SET TASK A
From the passage about the museum café, extract the text starting at "Inevitably, dishes named" and ending at "to the greats.".
SET TASK B
In the passage about the museum café, which artist made the Community Mosaic wall display in the courtyard?
SET TASK C
Continue the passage about the museum café from its final sentence.
=== PASSAGE ===
Before standing in awe in front of Monet’s Waterlilies and Gauguin’s The Brooding Woman, a visit to the naturally serene outdoor dining space is necessary to fully understand how the WAM doesn’t just embrace art but embeds it in every crevice of its establishment. From the carefully plotted trees and plants to the Community Mosaic wall display by artist Kim Emerson, the courtyard is the embodiment of living art. The menu at the Museum Café speaks to the WAM’s appreciation of nature with dishes like the Strawberry and Baby Spinach salad – a salad with goat cheese, toasted almonds, red onion and honey lemon dressing.
Inevitably, dishes named after Monet – an ever-changing palette of ingredients to complement the freshly prepared chicken salad or grilled chicken breast, served on a bed of seasonal greens – and Warhol – a crisp apple-smoked BLT – adorn the menu with permanency. Their names roll off the tongue when ordering, as their works bring about a certain admiration. Elevating the WAM’s collection of 35,000 art pieces to include the first works of Monet and the incredibly famous Campbell’s Soup Can by Andy Warhol, the Museum Café is a tribute to the greats.
=== AVAILABLE DATA ===
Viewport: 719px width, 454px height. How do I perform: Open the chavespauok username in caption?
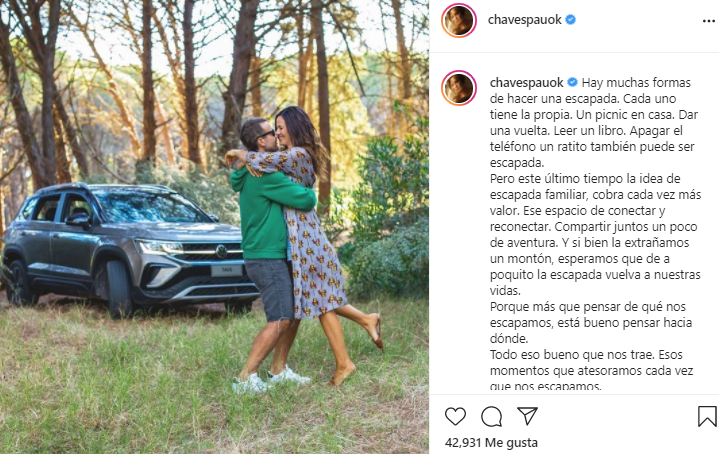(x=526, y=83)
===
WRITTEN RESPONSE A
Inevitably, dishes named after Monet – an ever-changing palette of ingredients to complement the freshly prepared chicken salad or grilled chicken breast, served on a bed of seasonal greens – and Warhol – a crisp apple-smoked BLT – adorn the menu with permanency. Their names roll off the tongue when ordering, as their works bring about a certain admiration. Elevating the WAM’s collection of 35,000 art pieces to include the first works of Monet and the incredibly famous Campbell’s Soup Can by Andy Warhol, the Museum Café is a tribute to the greats.

WRITTEN RESPONSE B
Kim Emerson

WRITTEN RESPONSE C
In continuous fashion, the WAM also pays respect to the diverse community of Worcester with dishes like the Asian Sweet Shrimp Saute – sweet shrimp in a baked wonton cup with rice noodles and vegetables, served alongside a cabbage slaw – and the Sarto Two, (a dedication to Andrea Del Sarto, painter of the Saint John the Baptist) – a roasted eggplant with grilled peppers, basil, pesto, and a blend of Italian cheeses.
Speaking to all walks of life, from children to adults, and from novice art seekers to art enthusiasts, the Museum Café caters to the creation of expression. All meals are plated carefully to bring about the innate aesthetics of food. With art infused in its flavors, culinary cuisines, and menu names, the Worcester Art Museum holds true to its passion for art preservation.